AT&T: Phone buyers are hanging up on subsidies

Written By Unknown on Rabu, 23 April 2014 | 16.00

Installment plans for cellphones are starting to squeeze out the time-honored practice of paying a subsidized price up front, AT&T says.

Buying installments is catching on in a big way, according to AT&T's first-quarter financial results Tuesday. About 2.9 million people signed up for the carrier's Next plan, in which subscribers pay for a phone in monthly installments and can trade it in for a new model after a year. That was more than 40 percent of AT&T's postpaid customer additions or upgrades for the quarter.

Paying in installments is an alternative to buying phones at a price subsidized by the carrier, the way most U.S. consumers have done it up to now.

AT&T introduced Next in July 2013 amid a flood of new plan options among U.S. carriers that was led by T-Mobile USA. Only 15 percent of AT&T's new subscribers and upgraders signed up for Next in the fourth quarter last year, so the plan seems to be gaining momentum. However, some of the uptake in the first quarter came from an offer that let customers upgrade their phones early, the carrier said.

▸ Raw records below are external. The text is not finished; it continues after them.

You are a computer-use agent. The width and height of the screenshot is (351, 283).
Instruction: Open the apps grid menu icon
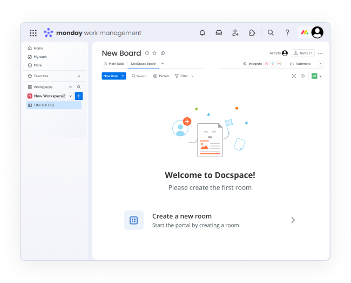point(33,33)
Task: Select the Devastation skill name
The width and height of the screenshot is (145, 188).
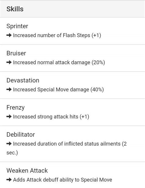Action: 23,80
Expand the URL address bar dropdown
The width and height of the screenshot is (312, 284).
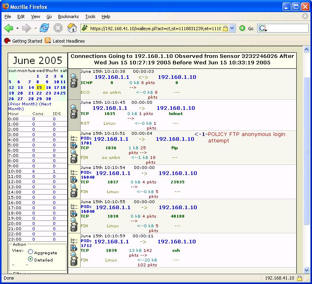pos(232,29)
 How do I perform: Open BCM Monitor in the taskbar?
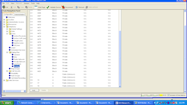pyautogui.click(x=143, y=103)
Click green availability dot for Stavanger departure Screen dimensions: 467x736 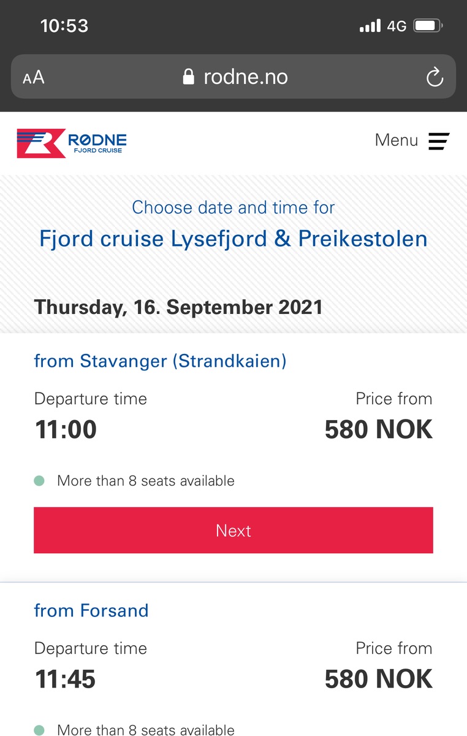coord(39,481)
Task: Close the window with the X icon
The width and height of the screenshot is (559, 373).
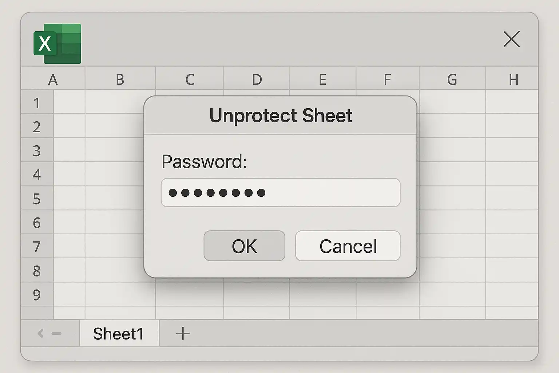Action: [511, 39]
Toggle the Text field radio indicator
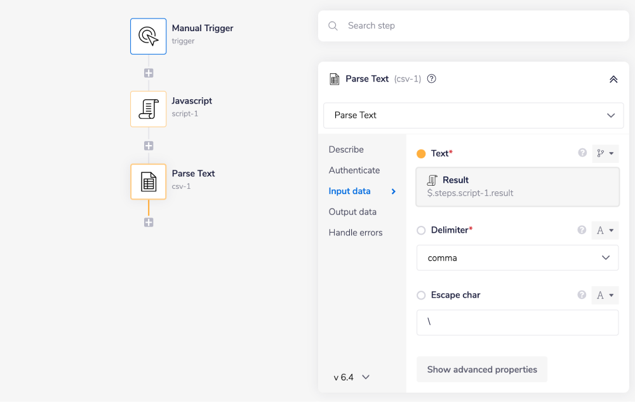Image resolution: width=635 pixels, height=402 pixels. coord(421,153)
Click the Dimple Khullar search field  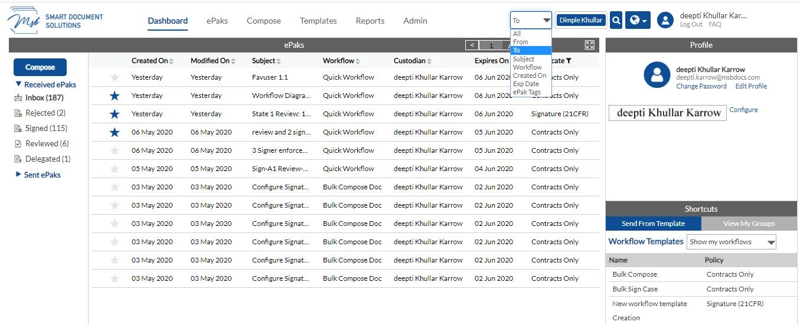pyautogui.click(x=581, y=20)
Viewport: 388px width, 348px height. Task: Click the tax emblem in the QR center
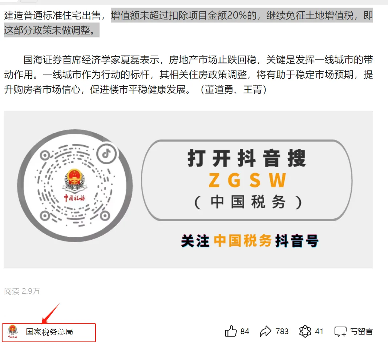pos(74,185)
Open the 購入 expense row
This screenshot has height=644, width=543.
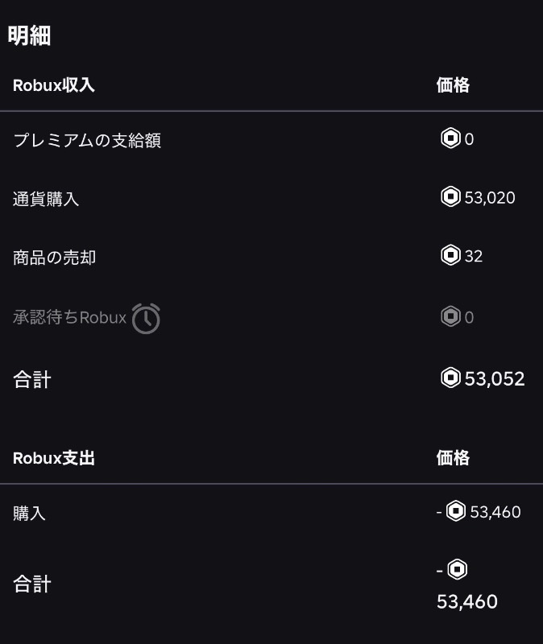tap(272, 513)
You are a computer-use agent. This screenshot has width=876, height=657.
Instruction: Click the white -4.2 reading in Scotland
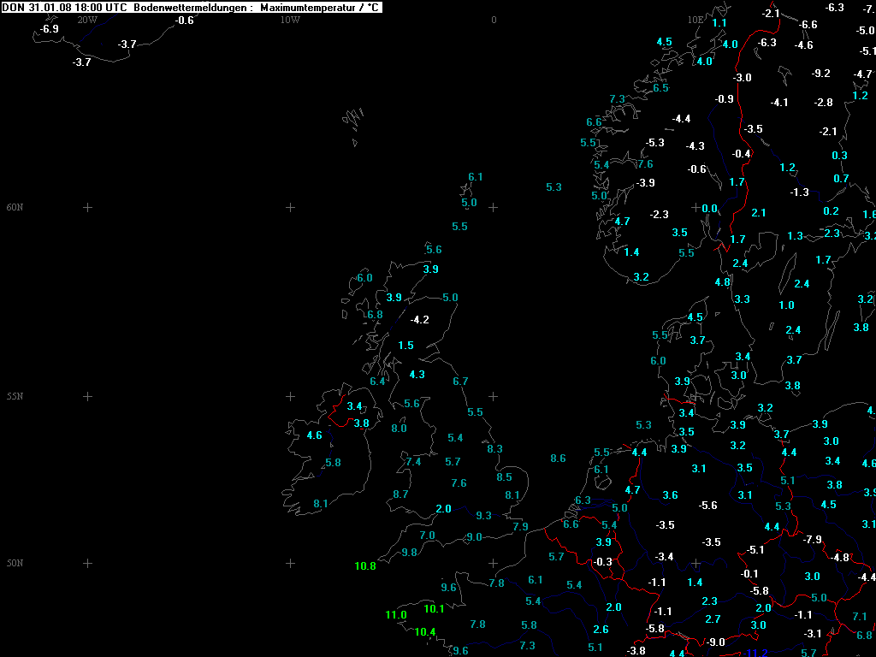419,320
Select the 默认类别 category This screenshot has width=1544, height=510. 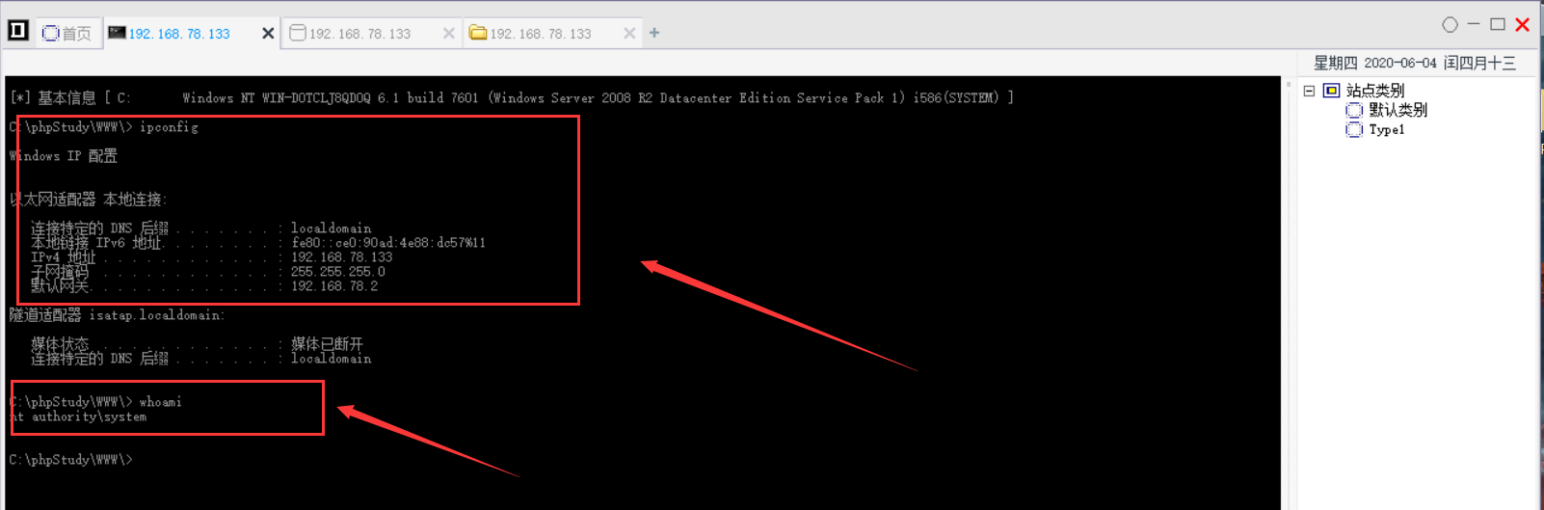(1398, 110)
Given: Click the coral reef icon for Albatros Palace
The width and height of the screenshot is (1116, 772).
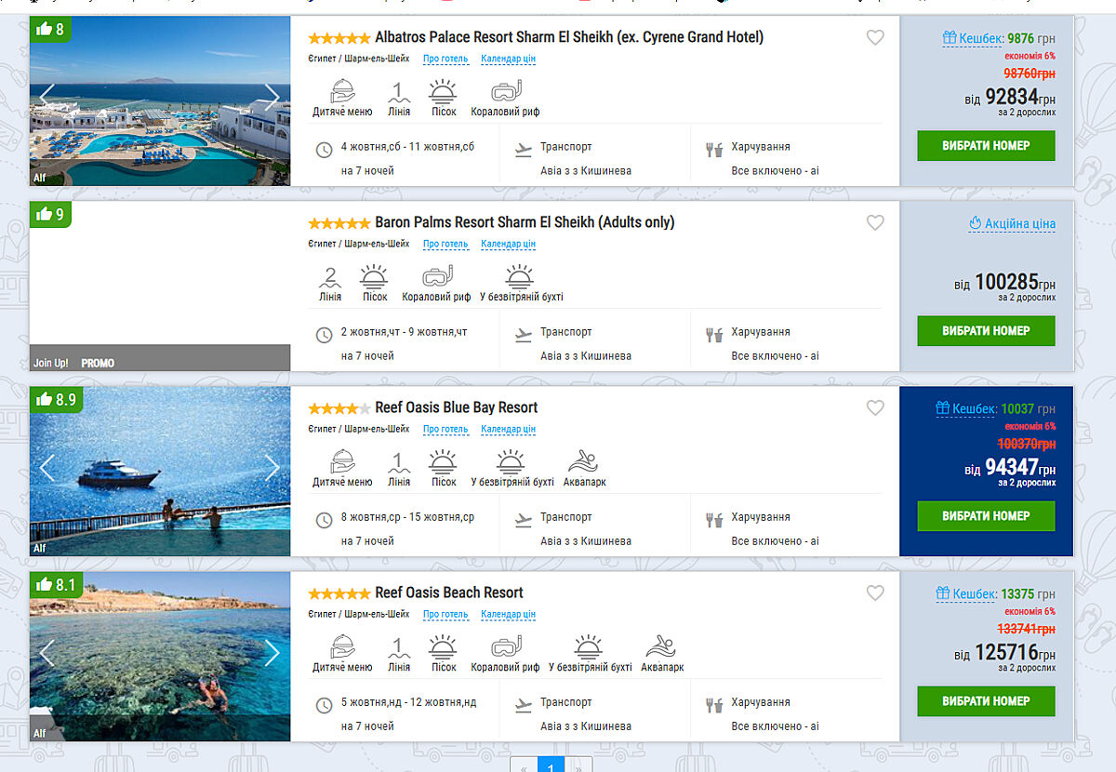Looking at the screenshot, I should tap(506, 92).
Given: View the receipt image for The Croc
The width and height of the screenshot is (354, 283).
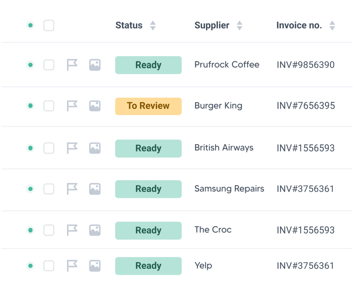Looking at the screenshot, I should coord(95,230).
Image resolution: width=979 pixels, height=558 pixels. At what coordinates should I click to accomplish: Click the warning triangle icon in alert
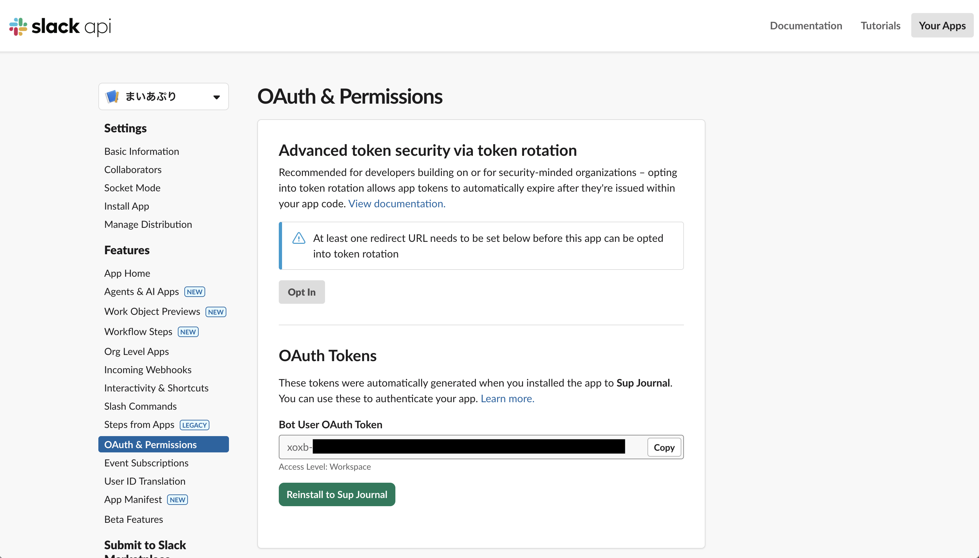[299, 238]
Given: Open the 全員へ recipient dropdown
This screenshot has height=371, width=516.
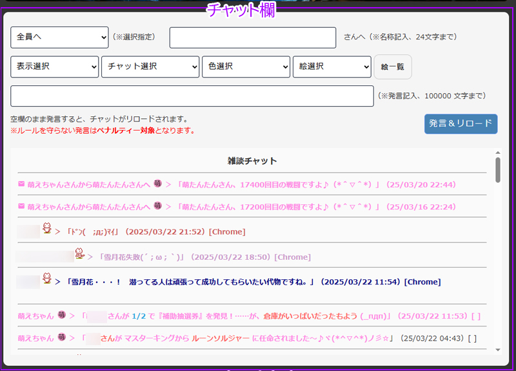Looking at the screenshot, I should [59, 37].
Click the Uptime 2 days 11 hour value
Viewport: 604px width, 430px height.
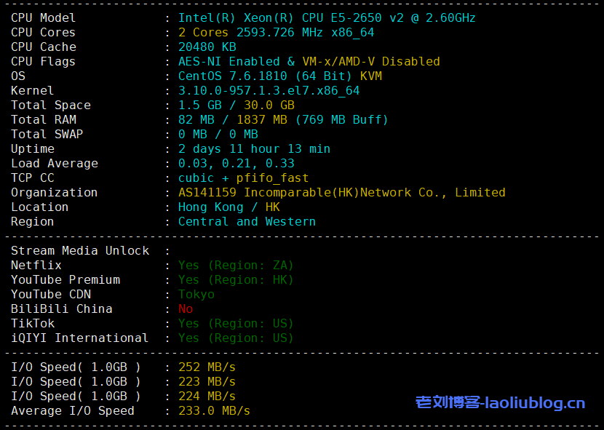(x=254, y=148)
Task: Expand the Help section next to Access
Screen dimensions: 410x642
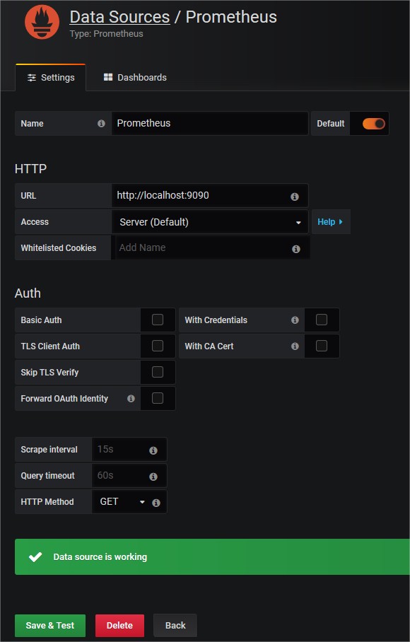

U.S. carriers sell most of their phones at subsidized prices to draw customers in and then lock those subscribers into two-year contracts. With installment plans, subscribers still have to pay off their phones if they change carriers before they've made all the payments, but the monthly cost of the phone—about US$15 to $50 on Next—is spelled out on each bill. After 20 payments, the handset's paid for. AT&T says consumers like having a more "transparent" way to pay for their devices.

"Many customers have been choosing to move off the subsidy model," Chief Financial Officer John Stephens said on a conference call Tuesday. AT&T thinks this trend will continue but it's not ready to drop the subsidy model yet.

"I wouldn't suggest it would be eliminated as long as there's a significant number of customers who enjoy and prefer it," Stephens said.

If you're wondering where those trade-in phones go, Stephens said AT&T can sell them to customers of its prepaid plans, use them to fulfill insurance plans that cover phone replacement, or sell them on the wholesale market, as it began doing last year. The fact that AT&T uses the GSM family of network technologies, which is used around the world, helps it get good prices for the used phones, Stephens said.

AT&T's Mobile Share plans also are growing more popular. About 45 percent of its postpaid subscribers are on the plans, which let customers pay for one monthly bucket of data and use it on multiple devices. A lot of shared-plan users are buying big buckets, too: 46 percent of them have plans with 10GB or more per month, the carrier said.

Changes are coming in AT&T's prepaid business, where customers pay ahead of time for what are typically less expensive plans. With its acquisition of Leap Wireless out of the way, AT&T plans to relaunch that company's Cricket wireless brand in the second quarter, folding its own prepaid operations into that business, Stephens said. He estimated it would take about 18 months to move customers off the former Leap network, which uses CDMA, and onto AT&T's GSM-based system.